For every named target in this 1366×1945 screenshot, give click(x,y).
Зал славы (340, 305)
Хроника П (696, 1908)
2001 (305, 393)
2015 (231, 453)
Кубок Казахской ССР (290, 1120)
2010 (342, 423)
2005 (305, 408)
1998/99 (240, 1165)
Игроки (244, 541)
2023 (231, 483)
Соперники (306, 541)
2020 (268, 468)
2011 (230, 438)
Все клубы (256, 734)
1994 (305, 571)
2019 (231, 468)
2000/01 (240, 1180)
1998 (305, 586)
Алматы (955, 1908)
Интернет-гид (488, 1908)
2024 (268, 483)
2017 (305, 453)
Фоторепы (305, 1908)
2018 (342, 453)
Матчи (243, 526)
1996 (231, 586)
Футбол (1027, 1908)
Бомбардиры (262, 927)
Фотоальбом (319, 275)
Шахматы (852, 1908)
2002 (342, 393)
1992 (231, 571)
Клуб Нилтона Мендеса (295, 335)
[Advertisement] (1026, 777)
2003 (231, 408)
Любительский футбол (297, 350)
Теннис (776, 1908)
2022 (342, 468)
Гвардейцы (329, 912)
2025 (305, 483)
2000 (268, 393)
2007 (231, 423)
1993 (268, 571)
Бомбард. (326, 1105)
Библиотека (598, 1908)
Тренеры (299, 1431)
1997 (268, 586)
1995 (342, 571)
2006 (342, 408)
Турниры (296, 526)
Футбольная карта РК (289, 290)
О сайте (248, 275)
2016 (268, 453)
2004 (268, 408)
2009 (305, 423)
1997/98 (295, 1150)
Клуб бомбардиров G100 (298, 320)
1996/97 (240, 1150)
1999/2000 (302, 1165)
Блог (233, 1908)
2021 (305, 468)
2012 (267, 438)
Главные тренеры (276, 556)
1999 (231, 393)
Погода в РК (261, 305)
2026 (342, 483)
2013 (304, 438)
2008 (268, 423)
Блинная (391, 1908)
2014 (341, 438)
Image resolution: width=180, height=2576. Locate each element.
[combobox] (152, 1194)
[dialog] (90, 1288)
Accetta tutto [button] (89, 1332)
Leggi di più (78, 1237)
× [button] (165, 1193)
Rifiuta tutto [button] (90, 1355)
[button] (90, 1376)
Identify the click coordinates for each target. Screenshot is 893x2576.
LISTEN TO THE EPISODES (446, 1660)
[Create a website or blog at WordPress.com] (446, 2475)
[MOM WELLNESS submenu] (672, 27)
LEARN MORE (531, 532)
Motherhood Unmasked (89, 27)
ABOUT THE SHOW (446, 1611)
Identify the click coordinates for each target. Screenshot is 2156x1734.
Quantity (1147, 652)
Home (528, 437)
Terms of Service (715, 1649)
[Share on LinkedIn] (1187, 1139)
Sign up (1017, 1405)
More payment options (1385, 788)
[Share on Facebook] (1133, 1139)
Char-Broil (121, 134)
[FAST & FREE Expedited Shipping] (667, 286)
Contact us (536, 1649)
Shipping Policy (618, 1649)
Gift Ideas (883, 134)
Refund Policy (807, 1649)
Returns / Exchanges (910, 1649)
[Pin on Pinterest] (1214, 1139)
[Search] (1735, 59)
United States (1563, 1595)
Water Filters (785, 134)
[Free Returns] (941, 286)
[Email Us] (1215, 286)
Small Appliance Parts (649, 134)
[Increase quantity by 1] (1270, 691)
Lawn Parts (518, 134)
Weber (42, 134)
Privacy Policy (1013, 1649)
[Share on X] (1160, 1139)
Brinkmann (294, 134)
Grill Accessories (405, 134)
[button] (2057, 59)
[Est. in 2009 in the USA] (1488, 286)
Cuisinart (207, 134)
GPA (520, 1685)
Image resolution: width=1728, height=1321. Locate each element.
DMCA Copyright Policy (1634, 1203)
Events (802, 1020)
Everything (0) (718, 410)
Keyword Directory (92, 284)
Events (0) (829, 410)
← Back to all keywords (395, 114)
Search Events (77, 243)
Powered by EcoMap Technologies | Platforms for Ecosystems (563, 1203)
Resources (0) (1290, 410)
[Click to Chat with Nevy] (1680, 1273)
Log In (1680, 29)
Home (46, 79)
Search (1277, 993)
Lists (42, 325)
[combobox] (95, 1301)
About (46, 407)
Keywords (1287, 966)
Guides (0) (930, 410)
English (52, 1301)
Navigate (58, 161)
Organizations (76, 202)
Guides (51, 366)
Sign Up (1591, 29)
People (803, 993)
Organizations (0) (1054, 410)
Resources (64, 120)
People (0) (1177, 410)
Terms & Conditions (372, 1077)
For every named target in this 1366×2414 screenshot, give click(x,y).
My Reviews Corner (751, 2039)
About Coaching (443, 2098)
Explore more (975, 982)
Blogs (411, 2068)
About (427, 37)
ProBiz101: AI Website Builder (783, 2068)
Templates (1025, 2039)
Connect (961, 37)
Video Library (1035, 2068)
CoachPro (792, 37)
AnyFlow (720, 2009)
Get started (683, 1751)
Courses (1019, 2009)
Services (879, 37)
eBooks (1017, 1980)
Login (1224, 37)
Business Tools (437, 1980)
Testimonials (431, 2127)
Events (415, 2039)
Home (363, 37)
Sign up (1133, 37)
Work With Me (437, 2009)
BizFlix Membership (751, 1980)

▶ **Task prompt**
In the entries above, find each line containing the string "height" and copy it.

▶ **Answer area**
Image resolution: width=180, height=2576. Locate each element.
Image resolution: width=1728, height=1321. Locate each element.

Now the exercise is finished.